* [Task statement]
From the article on the Mahmod murder case, return word for word the passage that opens with the words containing "But the Met's" and closes with "in more danger.".

* [Supplied text]

Less than a month after making the video she was strangled. The ligature - a shoelace - was still around her neck when her body was found, packed into a suitcase and buried in a pit in a back garden in Birmingham, 100 miles from her London home. On Monday, the recording helped convict her father, Mahmod Mahmod, 52, and uncle, Ari Mahmod, 50, at the end of a murder trial at the Old Bailey that had heard that a woman police officer initially concluded she was making up her story to get her boyfriend's attention.

Her sister, Bekhal, 22, who gave evidence for the prosecution, is now in hiding, fearing she too will be killed, and she wears the hijab with black veil whenever she leaves home.

It is a murder that has thrown the spotlight back on to so-called "honour killings" - a crime the extent of which remains unclear. The United Nations suggests that 5,000 women a year die worldwide - that is equivalent to 13 a day. In Britain, police put the rate at one a month.

But support groups believe the true figure is much higher, and rising. They point to the suicide rate among Asian women aged 16-24, which is three times the national average, and believe many of those are driven to kill themselves either in shame or in fear .

This is a murder, too, that raises uncomfortable questions about the police's ability to grasp the threat posed to women in such cases and how to operate in what is a cultural minefield. There was a drive five years ago to protect such vulnerable young women, but many of the measures recommended have not been implemented.

Ms Mahmod's ordeal began when she left an arranged marriage punctuated by beatings and sexual violence and met Rahmat Sulemani, a Kurd who did not come from the same Mirawdaly group of villages in Iraqi Kurdistan as her own family. Neither was he a strict Muslim.

Between 4 December 2005 and 23 January 2006, Ms Mahmod wrote four times to the Metropolitan Police, describing threats she had faced. She even listed the men she thought would try and kill her. The night before she died, she went to the police. Fatefully, she refused the offer of a safe house.

PC Angela Cornes, who responded to the call when Ms Mahmod escaped from her father on New Year's Eve 2005 and ran into a restaurant, thought her a drunk attention-seeker. Her father had plied her with brandy, the first time she had ever had alcohol. PC Cornes even considered charging Ms Mahmod for criminal damage for the two broken windows.

But the Met's gravest error may have been twice to approach Ms Mahmod's mother and to speak to both her parents after that incident. Police guidelines on such investigations stipulate families should not be approached, for fear of placing a complainant in more danger.

Little wonder, then, that one Met officer said the initial handling of the case had set back by 25 years the Met's efforts to encourage potential victims of such crimes to come forward.

Diana Nammi, founder of Iranian and Kurdish Women's Rights Organisation, a group that provides shelter to women who fear their lives may be in danger, said: "I'm very angry with the police. They could have saved her. Other women are not going to be encouraged to seek help when you look at what happened with Banaz."

Nazir Afzal, a Crown Prosecution Service director, admits there is a gap between those who are trained in dealing with such cases and the officers who work on the frontline. "Banaz's death does illustrate the need for more consistency," he said.

Commander Steve Allen of the Metropolitan Police agrees. "There are 130,000 police officers nationally, and the challenge is to have consistency."

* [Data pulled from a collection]
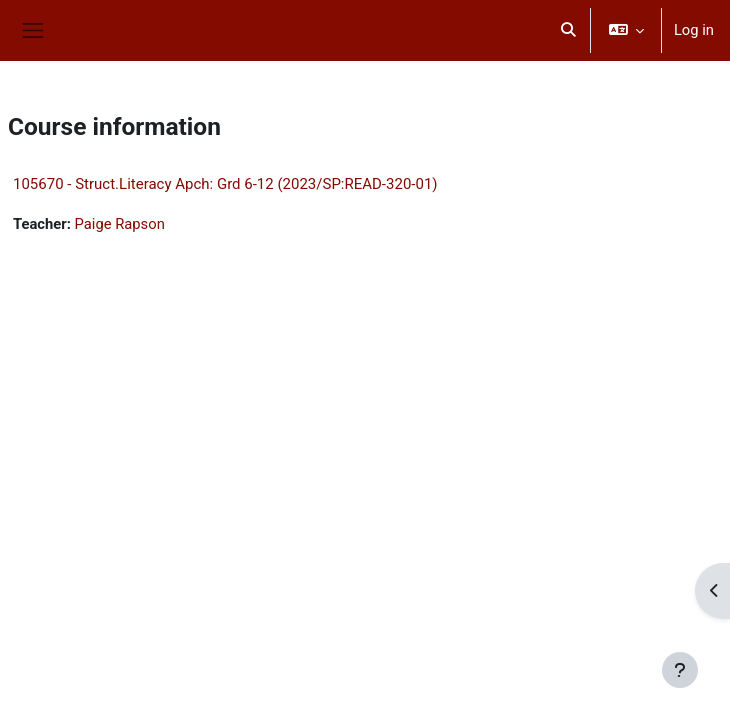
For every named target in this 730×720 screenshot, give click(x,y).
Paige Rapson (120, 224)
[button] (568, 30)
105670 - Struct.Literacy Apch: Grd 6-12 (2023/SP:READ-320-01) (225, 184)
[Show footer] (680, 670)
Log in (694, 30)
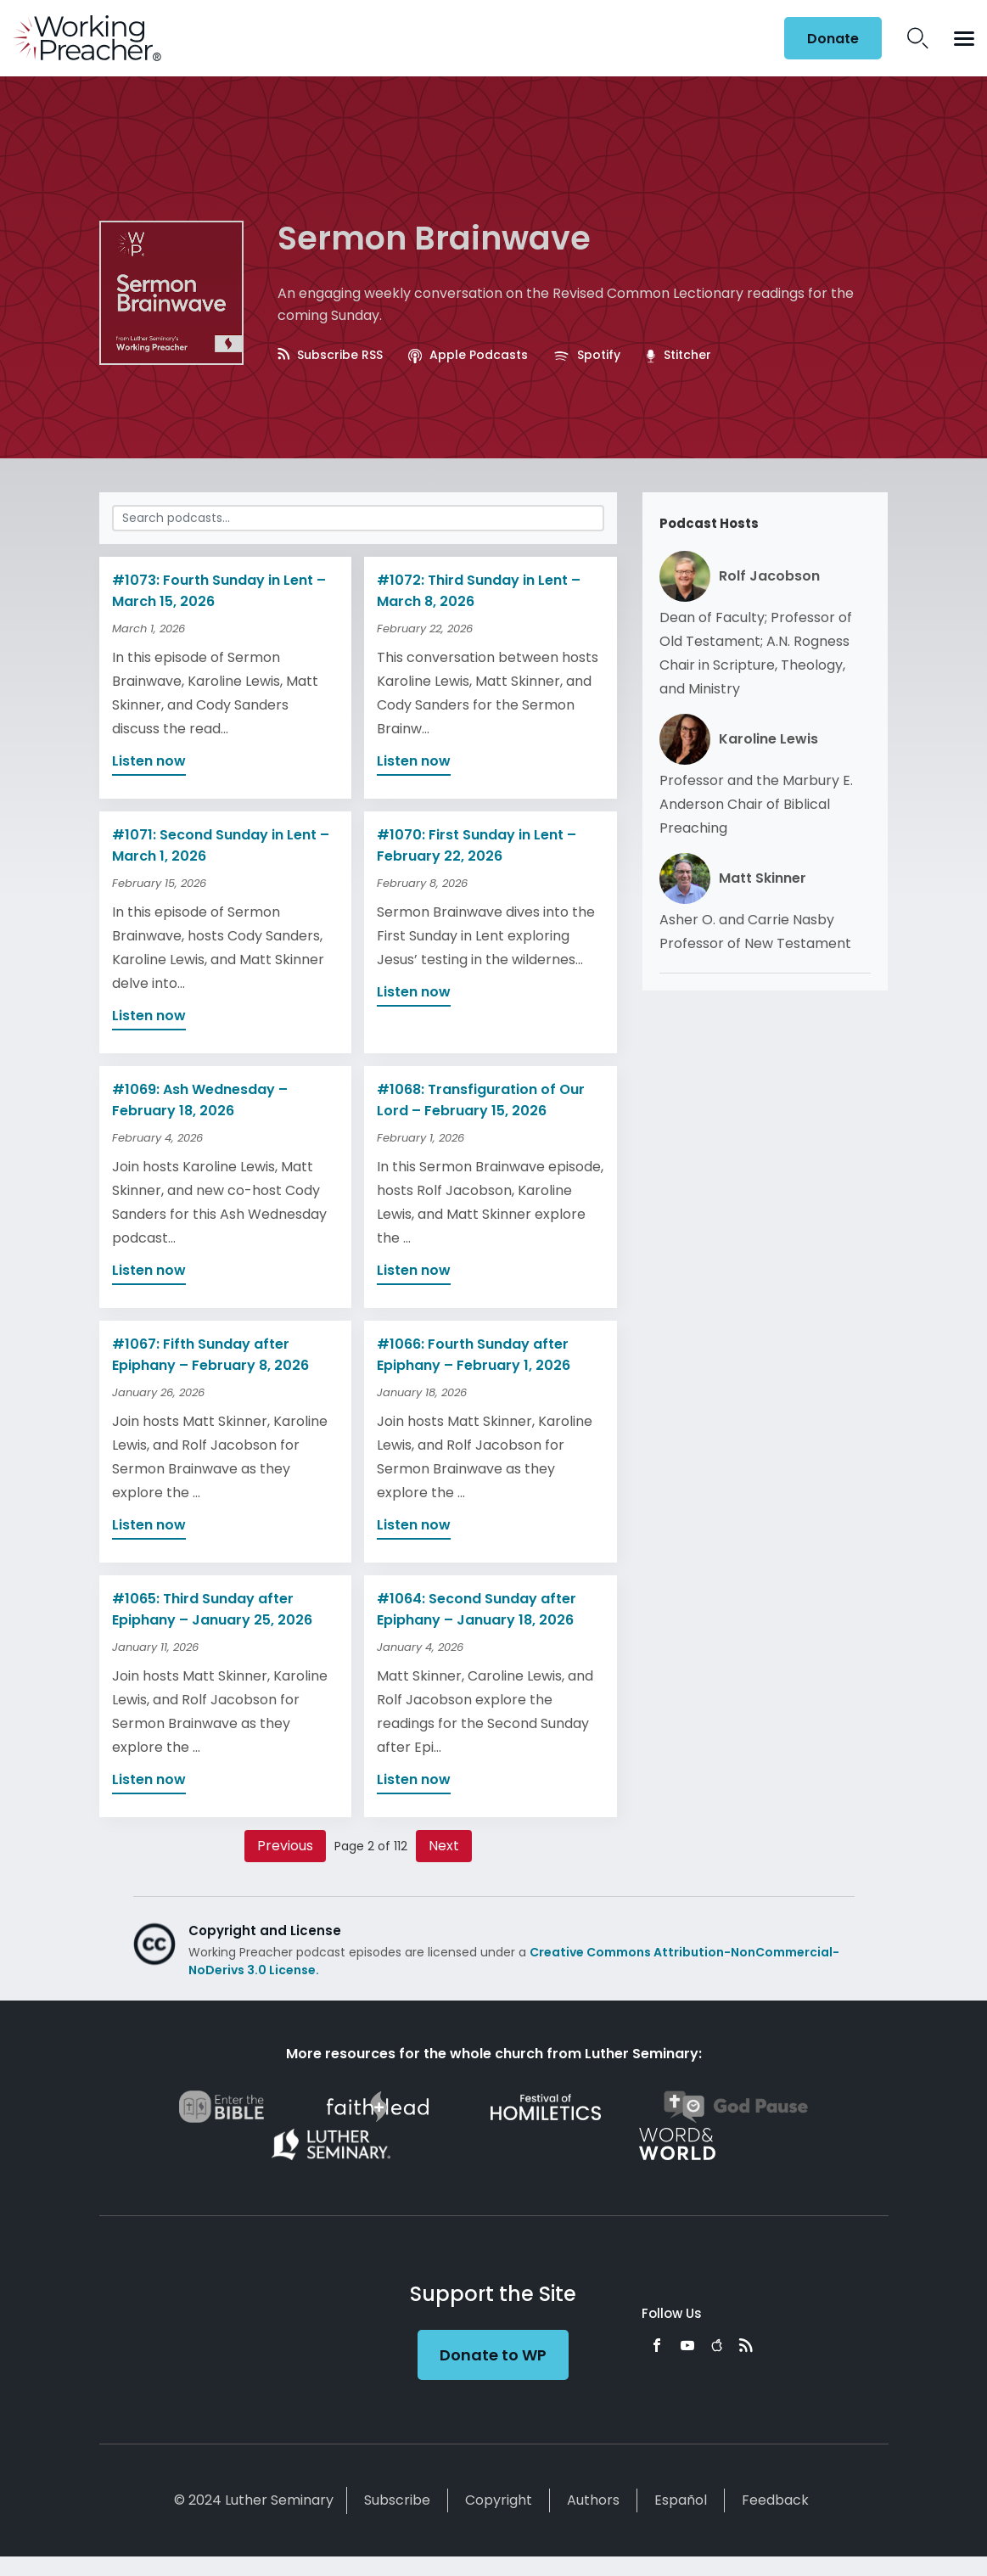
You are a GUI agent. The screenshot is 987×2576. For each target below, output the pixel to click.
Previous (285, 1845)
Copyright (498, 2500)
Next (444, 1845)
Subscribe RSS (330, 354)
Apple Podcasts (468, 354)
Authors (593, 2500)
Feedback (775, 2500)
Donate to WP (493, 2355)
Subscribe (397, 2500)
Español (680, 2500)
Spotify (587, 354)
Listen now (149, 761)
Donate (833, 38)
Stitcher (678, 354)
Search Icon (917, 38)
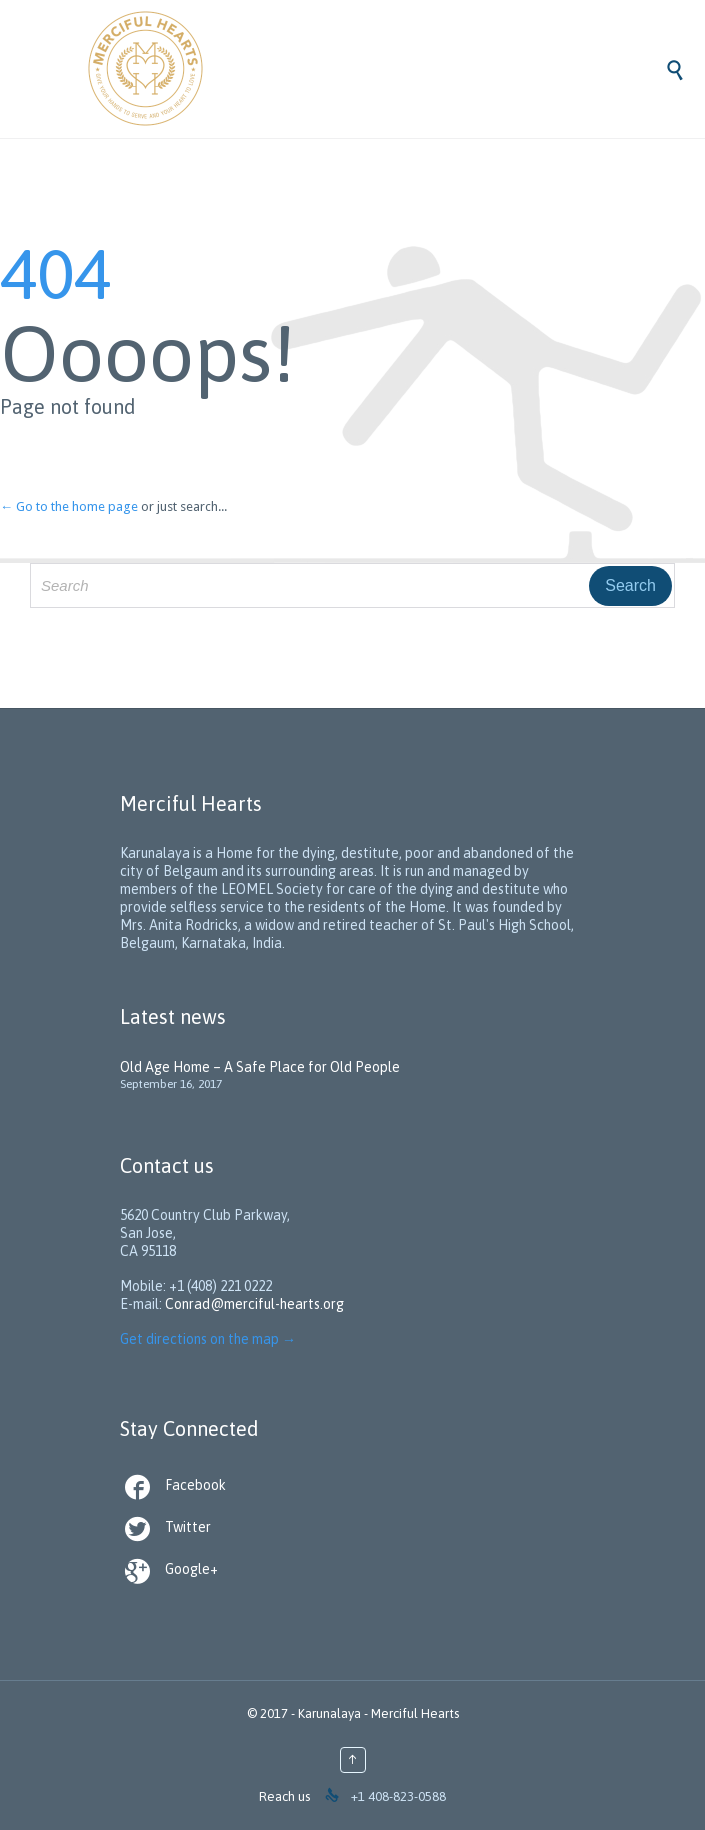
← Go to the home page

* [Exercise output]
But the Met's gravest error may have been twice to approach Ms Mahmod's mother and to speak to both her parents after that incident. Police guidelines on such investigations stipulate families should not be approached, for fear of placing a complainant in more danger.